Zhang Ray, Podtelezhnikov Alexei A, Hogenesch John B, Anafi Ron C
Department of Systems Pharmacology and Translational Therapeutics, University of Pennsylvania Perelman School of Medicine, Philadelphia, Pennsylvania.
Department of Genetics and Pharmacogenomics, Merck Research Laboratories, West Point, Pennsylvania.
J Biol Rhythms. 2016 Jun;31(3):244-57. doi: 10.1177/0748730416631895. Epub 2016 Mar 8.
Several tools use prior biological knowledge to interpret gene expression data. However, existing enrichment tools assume that variables are monotonic and incorrectly measure the distance between periodic phases. As a result, these tools are poorly suited for the analysis of the cell cycle, circadian clock, or other periodic systems.

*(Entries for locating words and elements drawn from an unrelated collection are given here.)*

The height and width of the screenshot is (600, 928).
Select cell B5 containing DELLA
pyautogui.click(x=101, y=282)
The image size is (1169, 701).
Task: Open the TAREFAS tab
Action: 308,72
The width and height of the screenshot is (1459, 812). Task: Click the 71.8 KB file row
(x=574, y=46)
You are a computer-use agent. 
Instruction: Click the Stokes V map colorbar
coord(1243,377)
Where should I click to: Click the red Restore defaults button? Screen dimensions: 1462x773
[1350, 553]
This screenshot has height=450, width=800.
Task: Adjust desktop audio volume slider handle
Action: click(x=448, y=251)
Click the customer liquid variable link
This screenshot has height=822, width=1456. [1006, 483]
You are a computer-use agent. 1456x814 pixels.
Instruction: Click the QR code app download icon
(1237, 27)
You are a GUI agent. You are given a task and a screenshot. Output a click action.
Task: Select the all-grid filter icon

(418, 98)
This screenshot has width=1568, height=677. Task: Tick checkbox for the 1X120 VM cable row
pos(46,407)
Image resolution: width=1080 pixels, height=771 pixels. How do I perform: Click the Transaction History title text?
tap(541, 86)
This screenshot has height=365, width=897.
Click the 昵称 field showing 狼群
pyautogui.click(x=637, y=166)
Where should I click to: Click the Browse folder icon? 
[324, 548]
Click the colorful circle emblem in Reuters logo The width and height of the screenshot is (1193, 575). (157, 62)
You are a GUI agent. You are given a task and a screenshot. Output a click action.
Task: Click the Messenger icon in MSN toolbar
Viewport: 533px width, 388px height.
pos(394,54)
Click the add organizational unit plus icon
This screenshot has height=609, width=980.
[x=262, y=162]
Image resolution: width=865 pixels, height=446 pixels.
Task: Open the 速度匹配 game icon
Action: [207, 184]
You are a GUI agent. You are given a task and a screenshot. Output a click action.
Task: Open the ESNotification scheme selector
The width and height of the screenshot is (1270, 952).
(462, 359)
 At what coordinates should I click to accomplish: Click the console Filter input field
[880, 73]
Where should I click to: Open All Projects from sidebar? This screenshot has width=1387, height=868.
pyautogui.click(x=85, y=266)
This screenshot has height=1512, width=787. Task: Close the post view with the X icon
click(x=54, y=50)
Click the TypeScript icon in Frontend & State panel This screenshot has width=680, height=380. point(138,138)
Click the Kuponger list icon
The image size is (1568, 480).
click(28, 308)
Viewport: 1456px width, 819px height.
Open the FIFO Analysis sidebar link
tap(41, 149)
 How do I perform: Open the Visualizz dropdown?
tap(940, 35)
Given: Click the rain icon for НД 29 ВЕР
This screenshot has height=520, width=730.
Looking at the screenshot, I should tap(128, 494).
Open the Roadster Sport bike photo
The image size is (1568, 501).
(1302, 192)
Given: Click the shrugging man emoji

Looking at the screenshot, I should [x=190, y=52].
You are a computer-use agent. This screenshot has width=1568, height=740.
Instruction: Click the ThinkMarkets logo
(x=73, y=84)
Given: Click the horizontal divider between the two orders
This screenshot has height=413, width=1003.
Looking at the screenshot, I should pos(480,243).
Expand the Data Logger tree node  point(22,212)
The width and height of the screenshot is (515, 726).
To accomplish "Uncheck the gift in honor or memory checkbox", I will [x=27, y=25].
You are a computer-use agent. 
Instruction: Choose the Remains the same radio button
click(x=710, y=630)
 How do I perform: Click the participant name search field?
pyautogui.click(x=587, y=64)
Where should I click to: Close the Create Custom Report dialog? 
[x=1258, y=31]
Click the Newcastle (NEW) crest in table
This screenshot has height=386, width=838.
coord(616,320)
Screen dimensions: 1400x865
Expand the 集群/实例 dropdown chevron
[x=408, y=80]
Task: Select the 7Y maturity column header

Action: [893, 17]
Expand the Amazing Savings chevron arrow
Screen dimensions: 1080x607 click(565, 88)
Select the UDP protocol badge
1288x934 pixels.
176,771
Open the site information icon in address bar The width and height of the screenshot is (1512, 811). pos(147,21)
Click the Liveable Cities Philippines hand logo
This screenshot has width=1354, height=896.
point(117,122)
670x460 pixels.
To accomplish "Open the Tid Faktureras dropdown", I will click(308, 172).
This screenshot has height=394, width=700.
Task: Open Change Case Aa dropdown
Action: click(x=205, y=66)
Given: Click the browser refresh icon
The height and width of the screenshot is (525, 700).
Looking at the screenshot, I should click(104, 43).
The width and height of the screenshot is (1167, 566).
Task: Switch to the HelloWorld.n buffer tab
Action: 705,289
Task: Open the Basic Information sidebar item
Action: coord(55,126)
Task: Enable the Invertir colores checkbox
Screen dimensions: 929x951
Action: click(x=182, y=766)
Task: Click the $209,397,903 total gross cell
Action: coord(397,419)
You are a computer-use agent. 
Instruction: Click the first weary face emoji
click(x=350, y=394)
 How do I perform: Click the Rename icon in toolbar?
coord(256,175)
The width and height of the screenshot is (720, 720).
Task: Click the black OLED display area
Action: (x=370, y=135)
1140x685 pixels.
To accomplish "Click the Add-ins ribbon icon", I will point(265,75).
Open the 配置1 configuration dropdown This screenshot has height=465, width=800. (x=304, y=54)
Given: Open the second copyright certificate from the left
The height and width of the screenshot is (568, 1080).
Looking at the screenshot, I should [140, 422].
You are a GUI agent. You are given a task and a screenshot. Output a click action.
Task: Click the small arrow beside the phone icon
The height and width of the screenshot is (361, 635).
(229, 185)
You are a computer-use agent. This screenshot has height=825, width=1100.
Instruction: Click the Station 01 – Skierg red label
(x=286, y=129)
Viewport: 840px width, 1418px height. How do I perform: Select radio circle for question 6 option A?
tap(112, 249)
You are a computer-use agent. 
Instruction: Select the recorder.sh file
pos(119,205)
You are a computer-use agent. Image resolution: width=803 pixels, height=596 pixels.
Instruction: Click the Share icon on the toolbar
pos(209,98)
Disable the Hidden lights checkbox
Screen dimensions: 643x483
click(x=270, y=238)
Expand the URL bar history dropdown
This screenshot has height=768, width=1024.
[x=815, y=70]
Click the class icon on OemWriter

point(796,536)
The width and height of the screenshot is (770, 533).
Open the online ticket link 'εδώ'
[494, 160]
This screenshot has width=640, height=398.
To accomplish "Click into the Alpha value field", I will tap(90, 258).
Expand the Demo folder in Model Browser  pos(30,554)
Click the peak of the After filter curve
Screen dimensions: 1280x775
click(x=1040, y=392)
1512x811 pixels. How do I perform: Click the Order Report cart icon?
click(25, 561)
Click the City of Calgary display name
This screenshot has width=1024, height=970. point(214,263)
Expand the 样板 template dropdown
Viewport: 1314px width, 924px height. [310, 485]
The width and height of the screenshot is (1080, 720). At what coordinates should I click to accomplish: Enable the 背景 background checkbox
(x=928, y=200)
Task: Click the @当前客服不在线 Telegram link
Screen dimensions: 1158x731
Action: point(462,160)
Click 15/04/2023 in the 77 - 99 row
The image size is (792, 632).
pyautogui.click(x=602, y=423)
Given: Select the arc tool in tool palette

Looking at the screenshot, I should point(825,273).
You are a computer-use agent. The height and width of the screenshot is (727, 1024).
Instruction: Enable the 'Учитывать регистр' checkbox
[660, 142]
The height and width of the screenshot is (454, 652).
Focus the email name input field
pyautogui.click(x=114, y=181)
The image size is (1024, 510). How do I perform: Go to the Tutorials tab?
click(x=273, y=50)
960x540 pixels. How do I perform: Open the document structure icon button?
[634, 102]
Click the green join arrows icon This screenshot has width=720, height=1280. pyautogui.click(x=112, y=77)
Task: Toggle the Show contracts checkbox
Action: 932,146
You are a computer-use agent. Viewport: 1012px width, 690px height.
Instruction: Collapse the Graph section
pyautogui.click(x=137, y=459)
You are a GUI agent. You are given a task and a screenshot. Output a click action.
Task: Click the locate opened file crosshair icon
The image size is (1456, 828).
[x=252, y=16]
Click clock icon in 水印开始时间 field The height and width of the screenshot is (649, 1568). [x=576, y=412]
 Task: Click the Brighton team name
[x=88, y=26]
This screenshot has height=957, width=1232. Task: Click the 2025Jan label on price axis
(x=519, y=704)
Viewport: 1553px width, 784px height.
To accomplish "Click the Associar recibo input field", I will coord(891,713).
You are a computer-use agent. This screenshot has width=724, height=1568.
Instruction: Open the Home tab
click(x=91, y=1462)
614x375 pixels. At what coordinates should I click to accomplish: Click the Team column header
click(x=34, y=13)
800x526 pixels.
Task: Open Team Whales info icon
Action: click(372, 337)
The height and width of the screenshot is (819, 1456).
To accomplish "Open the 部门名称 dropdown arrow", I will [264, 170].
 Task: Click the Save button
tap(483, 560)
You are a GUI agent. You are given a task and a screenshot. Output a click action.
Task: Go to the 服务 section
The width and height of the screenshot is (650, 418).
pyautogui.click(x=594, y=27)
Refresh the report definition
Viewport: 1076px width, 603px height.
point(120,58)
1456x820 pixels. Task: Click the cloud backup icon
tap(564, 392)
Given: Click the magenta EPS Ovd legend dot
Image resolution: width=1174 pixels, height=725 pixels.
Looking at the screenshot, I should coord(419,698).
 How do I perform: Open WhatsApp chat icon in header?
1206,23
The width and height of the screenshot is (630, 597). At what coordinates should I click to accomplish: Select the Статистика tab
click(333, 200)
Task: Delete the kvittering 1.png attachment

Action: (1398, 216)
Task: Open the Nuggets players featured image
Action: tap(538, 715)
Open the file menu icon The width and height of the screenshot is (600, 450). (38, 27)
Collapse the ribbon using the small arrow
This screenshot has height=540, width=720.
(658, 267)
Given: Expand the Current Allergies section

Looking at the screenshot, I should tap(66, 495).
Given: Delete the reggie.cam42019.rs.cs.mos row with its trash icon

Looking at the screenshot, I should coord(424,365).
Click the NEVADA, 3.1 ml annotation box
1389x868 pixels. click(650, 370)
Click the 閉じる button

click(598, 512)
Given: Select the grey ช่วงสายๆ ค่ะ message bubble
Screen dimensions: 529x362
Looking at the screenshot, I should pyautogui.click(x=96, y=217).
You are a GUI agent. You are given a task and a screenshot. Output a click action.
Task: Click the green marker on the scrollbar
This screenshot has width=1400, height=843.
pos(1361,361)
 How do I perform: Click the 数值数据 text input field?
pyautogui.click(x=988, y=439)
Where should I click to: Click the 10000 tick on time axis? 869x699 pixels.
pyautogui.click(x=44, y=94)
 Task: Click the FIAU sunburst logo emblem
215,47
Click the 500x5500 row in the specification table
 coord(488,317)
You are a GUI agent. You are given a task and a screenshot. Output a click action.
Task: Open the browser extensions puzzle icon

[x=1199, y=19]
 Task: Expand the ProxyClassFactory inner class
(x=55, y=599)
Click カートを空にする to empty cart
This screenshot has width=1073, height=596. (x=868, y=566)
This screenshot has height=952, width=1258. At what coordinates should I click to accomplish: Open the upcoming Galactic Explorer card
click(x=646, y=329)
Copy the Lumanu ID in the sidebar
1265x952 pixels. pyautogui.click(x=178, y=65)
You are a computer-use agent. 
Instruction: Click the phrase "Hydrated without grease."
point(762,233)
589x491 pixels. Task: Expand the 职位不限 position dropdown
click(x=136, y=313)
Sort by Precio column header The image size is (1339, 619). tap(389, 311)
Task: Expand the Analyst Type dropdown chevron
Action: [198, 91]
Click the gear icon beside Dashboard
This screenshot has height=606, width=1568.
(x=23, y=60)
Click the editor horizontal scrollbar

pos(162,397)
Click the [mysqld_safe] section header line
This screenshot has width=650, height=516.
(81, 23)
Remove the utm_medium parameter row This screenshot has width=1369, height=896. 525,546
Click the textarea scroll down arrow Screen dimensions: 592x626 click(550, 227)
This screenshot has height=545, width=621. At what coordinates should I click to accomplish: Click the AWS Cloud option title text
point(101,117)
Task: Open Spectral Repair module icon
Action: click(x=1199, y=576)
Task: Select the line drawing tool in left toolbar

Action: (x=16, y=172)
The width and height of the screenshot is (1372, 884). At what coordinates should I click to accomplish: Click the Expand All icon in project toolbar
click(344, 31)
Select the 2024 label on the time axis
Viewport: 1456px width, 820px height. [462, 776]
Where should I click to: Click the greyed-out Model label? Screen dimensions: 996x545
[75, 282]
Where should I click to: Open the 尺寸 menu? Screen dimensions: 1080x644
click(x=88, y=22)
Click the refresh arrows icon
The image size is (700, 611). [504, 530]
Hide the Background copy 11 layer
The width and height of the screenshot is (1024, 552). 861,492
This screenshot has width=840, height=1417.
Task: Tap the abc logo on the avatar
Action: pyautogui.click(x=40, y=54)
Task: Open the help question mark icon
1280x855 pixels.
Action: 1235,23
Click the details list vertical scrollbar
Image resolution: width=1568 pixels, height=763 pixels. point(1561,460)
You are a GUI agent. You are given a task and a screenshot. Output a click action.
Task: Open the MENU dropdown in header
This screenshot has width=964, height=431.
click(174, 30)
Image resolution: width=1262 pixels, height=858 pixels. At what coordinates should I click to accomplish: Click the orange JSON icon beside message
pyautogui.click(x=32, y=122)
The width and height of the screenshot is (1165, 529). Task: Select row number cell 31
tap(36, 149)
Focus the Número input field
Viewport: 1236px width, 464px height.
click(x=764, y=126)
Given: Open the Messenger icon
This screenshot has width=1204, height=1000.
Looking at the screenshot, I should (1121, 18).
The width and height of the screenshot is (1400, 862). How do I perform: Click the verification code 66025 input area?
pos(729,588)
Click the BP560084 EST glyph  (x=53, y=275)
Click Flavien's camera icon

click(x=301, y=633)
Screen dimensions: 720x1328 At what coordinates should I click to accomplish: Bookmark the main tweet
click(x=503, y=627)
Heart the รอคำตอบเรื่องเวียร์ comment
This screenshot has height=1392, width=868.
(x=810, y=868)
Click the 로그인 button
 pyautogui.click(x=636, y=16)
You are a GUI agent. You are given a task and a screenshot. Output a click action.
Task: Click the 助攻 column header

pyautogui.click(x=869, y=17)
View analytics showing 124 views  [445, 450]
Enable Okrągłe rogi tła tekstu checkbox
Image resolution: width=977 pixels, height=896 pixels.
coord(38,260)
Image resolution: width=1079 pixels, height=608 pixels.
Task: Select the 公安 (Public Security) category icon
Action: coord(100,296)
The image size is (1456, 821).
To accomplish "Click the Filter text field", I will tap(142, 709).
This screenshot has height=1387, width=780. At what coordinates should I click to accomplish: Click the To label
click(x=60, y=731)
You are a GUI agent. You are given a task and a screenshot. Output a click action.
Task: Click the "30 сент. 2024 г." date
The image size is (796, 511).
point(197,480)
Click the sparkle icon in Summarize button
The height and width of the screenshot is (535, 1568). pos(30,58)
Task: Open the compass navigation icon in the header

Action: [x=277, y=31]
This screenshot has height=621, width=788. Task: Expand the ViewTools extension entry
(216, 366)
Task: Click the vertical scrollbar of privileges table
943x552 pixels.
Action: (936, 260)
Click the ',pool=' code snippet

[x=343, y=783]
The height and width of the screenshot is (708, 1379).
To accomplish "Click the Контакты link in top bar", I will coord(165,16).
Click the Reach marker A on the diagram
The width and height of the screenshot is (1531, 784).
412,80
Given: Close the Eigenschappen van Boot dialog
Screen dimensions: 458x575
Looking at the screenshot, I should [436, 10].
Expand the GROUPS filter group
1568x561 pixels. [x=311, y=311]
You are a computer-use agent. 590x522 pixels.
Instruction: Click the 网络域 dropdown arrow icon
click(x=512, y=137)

Here, we develop Phase Set Enrichment Analysis (PSEA) to incorporate prior knowledge into the analysis of periodic data. PSEA identifies biologically related gene sets showing temporally coordinated expression. Using synthetic gene sets of various sizes generated from von Mises (circular normal) distributions, we benchmarked PSEA alongside existing methods. PSEA offered enhanced sensitivity over a broad range of von Mises distributions and gene set sizes. Importantly, and unlike existing tools, the sensitivity of PSEA is independent of the mean expression phase of the set. We applied PSEA to 4 published datasets. Application of PSEA to the mouse circadian atlas revealed that several pathways, including those regulating immune and cell-cycle function, demonstrate temporal orchestration across multiple tissues. We then applied PSEA to the phase shifts following a restricted feeding paradigm. We found that this perturbation disrupts intraorgan metabolic synchrony in the liver, altering the timing between anabolic and catabolic pathways. Reanalysis of expression data using custom gene sets derived from recent ChIP-seq results revealed circadian transcriptional targets bound exclusively by CLOCK, independently of BMAL1, differ from other exclusive circadian output genes and have well-synchronized phases. Finally, we used PSEA to compare 2 cell-cycle datasets. PSEA increased the apparent biological overlap while also revealing evidence of cell-cycle dysregulation in these cancer cells. To encourage its use by the community, we have implemented PSEA as a Java application. In sum, PSEA offers a powerful new tool to investigate large-scale, periodic data for biological insight.
有几种工具利用先前的生物学知识来解释基因表达数据。然而,现有的富集工具假定变量是单调的,并且错误地测量了周期性阶段之间的距离。因此,这些工具不太适合分析细胞周期、生物钟或其他周期性系统。在这里,我们开发了相集富集分析(PSEA),以便将先验知识纳入周期性数据的分析中。PSEA可识别显示时间协调表达的生物学相关基因集。我们使用从冯·米塞斯(圆形正态)分布生成的各种大小的合成基因集,将PSEA与现有方法进行了基准测试。在广泛的冯·米塞斯分布和基因集大小范围内,PSEA具有更高的灵敏度。重要的是,与现有工具不同,PSEA的灵敏度与集合的平均表达阶段无关。我们将PSEA应用于4个已发表的数据集。将PSEA应用于小鼠昼夜节律图谱时发现,包括那些调节免疫和细胞周期功能的途径在内的几种途径,在多个组织中表现出时间上的协调。然后,我们将PSEA应用于限时喂养模式后的相位变化。我们发现这种扰动破坏了肝脏内器官间的代谢同步性,改变了合成代谢和分解代谢途径之间的时间安排。使用从最近的ChIP-seq结果衍生的定制基因集对表达数据进行重新分析发现,仅由CLOCK结合而独立于BMAL1的昼夜节律转录靶点,与其他专属的昼夜节律输出基因不同,并且具有良好同步的相位。最后,我们使用PSEA比较了两个细胞周期数据集。PSEA增加了明显的生物学重叠,同时也揭示了这些癌细胞中细胞周期失调的证据。为了鼓励社区使用它,我们已将PSEA实现为一个Java应用程序。总之,PSEA提供了一个强大的新工具,用于研究大规模周期性数据以获得生物学见解。